Bunların yanında bir de EMSA (European Maritime Safety Agency – Avrupa Deniz Emniyeti Ajansı) var. EMSA, ülkelerin denizcilik eğitim standartlarını ve kalite sistemlerini denetliyor. Yaklaşık iki hafta sonra Türkiye’yi denetleyecekler. Bu kapsamda, İTÜ Denizcilik Fakültesi ve Piri Reis Üniversitesi’ni birlikte denetleyerek, Türkiye’deki denizcilik eğitim standartlarını bizim üzerimizden onaylamış olacaklar. Bunun dışında akreditasyon konusu da büyük önem taşıyor. Denizcilik alanında kalite ve emniyet sistemleri, birçok sektörün oldukça ilerisinde. Güvenlik (security) ve emniyet (safety) kavramları burada çok daha fazla ön planda. İş sağlığı ve güvenliği, acil durumlara hazırlık, kalite sistemleri gibi konular, bizim eğitim programlarımızda oldukça geniş yer buluyor.

Örneğin, fakültemizdeki Gemi Makineleri İşletme Mühendisliği Bölümü, geçtiğimiz yıl ABET akreditasyonu aldı. Bu, Türkiye’de bu akreditasyonu alan ilk denizcilik bölümü. Dünyada da bu akreditasyona sahip yalnızca üç denizcilik bölümünden biri olduğunu biliyoruz. ABET, Amerika merkezli uluslararası bir kalite akreditasyonudur ve bu başarı, müfredatımızın da uluslararası standartlara uygun olduğunu ortaya koyuyor.

Eğitim programlarımız sadece Bakanlık denetimine tabi değil; aynı zamanda STCW (Standards of Training, Certification and Watchkeeping for Seafarers) kapsamında uluslararası standartlarla da şekillendirilmiş durumda.
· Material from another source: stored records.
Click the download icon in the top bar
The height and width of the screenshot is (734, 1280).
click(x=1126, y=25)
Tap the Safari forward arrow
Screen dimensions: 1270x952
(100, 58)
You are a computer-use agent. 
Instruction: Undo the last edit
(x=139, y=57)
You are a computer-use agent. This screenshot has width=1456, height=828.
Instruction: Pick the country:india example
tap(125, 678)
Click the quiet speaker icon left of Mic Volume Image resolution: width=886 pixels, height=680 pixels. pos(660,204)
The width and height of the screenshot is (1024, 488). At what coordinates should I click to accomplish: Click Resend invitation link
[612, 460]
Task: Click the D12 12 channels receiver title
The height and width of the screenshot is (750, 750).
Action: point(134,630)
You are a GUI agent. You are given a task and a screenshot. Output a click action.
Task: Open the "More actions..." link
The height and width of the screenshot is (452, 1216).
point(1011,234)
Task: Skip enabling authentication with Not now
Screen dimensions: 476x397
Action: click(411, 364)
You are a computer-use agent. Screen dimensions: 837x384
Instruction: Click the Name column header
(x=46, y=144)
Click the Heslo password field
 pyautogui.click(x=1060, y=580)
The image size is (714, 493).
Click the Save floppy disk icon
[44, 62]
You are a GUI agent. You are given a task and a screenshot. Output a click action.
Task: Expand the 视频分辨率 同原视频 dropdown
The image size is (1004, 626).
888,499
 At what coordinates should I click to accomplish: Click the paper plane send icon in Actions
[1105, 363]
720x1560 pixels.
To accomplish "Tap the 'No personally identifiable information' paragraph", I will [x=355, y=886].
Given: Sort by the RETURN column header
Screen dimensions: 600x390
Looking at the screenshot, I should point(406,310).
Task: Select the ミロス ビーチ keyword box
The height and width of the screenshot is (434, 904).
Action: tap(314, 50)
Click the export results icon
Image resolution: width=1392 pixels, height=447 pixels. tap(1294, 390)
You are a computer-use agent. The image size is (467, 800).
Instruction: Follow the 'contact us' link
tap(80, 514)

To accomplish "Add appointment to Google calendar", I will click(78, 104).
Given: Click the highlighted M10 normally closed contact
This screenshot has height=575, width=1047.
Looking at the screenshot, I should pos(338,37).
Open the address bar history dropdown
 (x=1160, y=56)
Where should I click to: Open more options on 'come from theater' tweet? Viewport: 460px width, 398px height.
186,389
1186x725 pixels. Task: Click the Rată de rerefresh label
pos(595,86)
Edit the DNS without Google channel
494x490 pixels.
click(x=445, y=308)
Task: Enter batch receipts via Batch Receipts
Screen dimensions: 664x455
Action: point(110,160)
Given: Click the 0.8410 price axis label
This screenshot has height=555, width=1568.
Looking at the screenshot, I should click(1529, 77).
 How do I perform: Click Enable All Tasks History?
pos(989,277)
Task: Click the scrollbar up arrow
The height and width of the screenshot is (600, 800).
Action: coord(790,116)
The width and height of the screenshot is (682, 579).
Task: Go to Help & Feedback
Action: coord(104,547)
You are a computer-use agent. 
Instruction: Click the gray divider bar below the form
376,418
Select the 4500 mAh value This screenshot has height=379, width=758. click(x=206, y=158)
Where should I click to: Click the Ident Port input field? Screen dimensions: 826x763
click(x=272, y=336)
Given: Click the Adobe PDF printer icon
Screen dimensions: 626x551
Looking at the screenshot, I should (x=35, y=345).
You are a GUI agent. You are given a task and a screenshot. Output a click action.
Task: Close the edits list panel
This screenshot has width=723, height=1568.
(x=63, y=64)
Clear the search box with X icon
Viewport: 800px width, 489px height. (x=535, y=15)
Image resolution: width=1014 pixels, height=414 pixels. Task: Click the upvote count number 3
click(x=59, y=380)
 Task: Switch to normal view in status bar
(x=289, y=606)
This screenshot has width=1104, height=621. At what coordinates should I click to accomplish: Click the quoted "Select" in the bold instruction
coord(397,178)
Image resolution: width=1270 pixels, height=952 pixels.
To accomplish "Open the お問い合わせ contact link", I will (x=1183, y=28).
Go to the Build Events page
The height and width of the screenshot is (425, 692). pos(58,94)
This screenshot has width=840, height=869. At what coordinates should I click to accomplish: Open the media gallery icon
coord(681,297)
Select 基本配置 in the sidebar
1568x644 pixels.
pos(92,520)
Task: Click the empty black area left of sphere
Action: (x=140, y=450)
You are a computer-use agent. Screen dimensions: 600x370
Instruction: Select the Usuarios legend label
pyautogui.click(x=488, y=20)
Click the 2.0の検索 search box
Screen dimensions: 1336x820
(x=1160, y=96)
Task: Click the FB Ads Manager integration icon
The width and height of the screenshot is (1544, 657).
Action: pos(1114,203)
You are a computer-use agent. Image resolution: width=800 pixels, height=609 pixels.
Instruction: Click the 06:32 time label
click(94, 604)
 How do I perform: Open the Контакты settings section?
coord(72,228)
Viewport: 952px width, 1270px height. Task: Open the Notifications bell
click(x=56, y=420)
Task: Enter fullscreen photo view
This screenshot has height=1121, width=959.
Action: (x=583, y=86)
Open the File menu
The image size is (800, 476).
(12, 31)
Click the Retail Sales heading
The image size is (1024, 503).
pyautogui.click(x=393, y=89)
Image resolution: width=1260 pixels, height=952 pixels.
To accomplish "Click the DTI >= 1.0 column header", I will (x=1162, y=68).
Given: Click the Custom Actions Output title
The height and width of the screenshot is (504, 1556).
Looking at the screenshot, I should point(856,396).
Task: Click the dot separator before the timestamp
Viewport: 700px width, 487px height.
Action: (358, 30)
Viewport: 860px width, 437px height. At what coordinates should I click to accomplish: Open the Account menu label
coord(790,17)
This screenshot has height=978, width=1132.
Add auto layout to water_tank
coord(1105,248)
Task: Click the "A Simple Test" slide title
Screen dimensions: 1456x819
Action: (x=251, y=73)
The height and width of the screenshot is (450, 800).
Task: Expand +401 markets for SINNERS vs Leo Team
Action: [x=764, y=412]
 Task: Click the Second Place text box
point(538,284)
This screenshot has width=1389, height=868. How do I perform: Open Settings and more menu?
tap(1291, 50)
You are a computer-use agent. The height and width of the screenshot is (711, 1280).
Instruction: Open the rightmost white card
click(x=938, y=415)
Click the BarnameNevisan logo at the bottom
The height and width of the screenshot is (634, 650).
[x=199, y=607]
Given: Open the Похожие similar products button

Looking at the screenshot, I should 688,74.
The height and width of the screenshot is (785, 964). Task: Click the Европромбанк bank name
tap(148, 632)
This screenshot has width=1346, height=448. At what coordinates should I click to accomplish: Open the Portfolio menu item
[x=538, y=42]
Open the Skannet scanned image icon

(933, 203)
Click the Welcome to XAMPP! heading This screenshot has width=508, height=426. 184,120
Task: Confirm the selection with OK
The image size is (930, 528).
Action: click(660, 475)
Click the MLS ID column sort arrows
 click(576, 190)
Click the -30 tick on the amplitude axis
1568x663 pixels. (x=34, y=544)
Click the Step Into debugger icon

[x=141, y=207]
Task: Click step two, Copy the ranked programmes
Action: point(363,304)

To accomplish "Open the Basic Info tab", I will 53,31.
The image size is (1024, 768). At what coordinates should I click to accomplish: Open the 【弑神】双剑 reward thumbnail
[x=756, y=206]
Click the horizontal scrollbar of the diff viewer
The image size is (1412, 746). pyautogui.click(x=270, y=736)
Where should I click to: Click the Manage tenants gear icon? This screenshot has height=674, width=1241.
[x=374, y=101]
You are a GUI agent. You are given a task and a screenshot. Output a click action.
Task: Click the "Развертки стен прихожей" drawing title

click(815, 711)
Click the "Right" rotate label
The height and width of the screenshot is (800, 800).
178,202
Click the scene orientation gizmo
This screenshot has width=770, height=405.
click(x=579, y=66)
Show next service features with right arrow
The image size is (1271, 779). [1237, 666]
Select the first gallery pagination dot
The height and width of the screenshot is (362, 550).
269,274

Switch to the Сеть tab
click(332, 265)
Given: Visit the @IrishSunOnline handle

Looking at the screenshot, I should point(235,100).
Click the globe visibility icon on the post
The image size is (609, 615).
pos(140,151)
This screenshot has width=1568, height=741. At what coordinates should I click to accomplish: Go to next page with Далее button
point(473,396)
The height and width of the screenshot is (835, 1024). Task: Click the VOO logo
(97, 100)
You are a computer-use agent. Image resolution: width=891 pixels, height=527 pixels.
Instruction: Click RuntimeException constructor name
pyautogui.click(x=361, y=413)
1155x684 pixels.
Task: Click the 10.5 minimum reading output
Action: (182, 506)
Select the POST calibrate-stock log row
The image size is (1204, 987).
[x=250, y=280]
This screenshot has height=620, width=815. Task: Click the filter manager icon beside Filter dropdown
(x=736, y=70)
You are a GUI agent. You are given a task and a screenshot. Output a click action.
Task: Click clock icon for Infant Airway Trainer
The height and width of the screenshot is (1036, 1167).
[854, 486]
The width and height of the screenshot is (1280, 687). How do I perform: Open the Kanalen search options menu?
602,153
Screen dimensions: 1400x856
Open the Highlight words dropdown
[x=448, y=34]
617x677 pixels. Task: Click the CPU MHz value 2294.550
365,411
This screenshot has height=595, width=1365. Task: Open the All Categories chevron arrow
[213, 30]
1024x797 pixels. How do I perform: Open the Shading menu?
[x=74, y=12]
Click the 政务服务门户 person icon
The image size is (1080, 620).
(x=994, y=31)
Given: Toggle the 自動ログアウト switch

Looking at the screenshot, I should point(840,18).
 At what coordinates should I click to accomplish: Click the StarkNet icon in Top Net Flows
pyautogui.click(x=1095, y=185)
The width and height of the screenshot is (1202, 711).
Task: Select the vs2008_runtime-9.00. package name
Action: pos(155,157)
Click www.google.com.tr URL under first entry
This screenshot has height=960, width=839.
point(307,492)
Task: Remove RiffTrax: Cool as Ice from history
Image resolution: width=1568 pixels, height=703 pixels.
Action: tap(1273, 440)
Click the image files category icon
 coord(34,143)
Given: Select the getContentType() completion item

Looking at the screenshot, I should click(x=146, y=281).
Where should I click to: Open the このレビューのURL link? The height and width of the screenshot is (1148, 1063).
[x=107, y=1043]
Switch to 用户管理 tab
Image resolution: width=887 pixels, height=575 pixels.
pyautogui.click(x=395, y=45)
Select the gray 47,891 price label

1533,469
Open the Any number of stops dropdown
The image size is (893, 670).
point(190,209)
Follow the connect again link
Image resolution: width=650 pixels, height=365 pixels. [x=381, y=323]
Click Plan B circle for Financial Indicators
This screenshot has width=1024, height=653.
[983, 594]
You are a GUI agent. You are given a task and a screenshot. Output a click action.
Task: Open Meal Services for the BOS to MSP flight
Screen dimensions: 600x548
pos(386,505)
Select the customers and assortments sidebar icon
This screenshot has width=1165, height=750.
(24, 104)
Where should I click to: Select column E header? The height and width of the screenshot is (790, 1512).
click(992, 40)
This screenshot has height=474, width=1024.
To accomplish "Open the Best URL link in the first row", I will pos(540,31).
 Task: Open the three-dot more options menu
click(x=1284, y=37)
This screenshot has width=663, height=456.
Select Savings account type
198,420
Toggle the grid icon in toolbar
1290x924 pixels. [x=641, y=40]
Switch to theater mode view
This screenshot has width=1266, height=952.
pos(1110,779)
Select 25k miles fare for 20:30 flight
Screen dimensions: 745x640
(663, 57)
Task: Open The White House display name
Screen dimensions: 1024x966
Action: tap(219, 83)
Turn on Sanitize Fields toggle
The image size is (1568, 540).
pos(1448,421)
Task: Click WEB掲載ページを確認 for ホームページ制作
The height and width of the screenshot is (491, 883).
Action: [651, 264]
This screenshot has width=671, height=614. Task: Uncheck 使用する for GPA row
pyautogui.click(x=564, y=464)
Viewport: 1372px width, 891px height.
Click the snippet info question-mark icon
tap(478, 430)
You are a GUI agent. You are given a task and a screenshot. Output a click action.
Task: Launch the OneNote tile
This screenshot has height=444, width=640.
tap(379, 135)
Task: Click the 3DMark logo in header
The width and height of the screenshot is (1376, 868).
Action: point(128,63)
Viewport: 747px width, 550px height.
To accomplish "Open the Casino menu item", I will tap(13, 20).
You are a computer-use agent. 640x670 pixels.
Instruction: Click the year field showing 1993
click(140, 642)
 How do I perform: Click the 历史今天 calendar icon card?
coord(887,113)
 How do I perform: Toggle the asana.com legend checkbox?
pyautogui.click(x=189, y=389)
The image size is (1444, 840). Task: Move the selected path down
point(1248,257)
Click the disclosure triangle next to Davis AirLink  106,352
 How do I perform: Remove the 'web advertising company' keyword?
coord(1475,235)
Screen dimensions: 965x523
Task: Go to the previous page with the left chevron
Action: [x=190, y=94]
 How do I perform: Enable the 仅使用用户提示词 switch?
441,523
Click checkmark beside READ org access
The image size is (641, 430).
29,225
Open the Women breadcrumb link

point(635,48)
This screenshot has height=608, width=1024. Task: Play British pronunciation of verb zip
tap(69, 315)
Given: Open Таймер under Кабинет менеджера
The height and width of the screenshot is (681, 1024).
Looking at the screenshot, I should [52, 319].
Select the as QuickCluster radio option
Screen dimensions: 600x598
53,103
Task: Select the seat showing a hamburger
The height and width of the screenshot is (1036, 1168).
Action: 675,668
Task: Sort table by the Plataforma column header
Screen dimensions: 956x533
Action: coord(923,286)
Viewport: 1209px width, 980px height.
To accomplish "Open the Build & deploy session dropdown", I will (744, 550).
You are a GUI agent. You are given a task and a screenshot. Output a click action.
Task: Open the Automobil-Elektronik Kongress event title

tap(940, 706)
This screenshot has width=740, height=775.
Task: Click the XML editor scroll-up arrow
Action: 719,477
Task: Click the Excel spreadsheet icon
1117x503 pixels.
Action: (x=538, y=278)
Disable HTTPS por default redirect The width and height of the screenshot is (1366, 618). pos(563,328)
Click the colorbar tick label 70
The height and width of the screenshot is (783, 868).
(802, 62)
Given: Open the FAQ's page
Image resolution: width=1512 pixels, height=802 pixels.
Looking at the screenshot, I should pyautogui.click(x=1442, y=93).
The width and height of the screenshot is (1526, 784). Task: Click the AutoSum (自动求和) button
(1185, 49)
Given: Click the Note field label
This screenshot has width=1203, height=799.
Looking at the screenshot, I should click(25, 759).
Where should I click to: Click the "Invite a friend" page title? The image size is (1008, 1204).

Hangi derslerin okutulacağı, içeriklerinde nelerin yer alacağı, derslerde neyin öğretilmesi gerektiği gibi konular belirlenmiş standartlarla düzenlenmiştir. Bu nedenle müfredatlar üzerinde serbestçe değişiklik yapmak mümkün değil. Çünkü bu standartlar dünyanın her yerinde geçerli ve uyum zorunlu.

“Bu doğrultuda, birçok yeni nesil teknolojiyi hem eğitim programlarımızda kullanıyor hem de öğrencilerimizin bireysel kullanımına sunuyoruz”

Yapay zekânın denizcilikte rota optimizasyonu, yakıt tüketim tahmini, arıza kestirimi gibi alanlarda kullanımı hızla yaygınlaşıyor. Akademi olarak bu dönüşüme nasıl hazırlanıyorsunuz? Eğitim içerikleri veya AR-GE projeleri noktasında gerçekleştirdiğiniz çalışmalar nelerdir?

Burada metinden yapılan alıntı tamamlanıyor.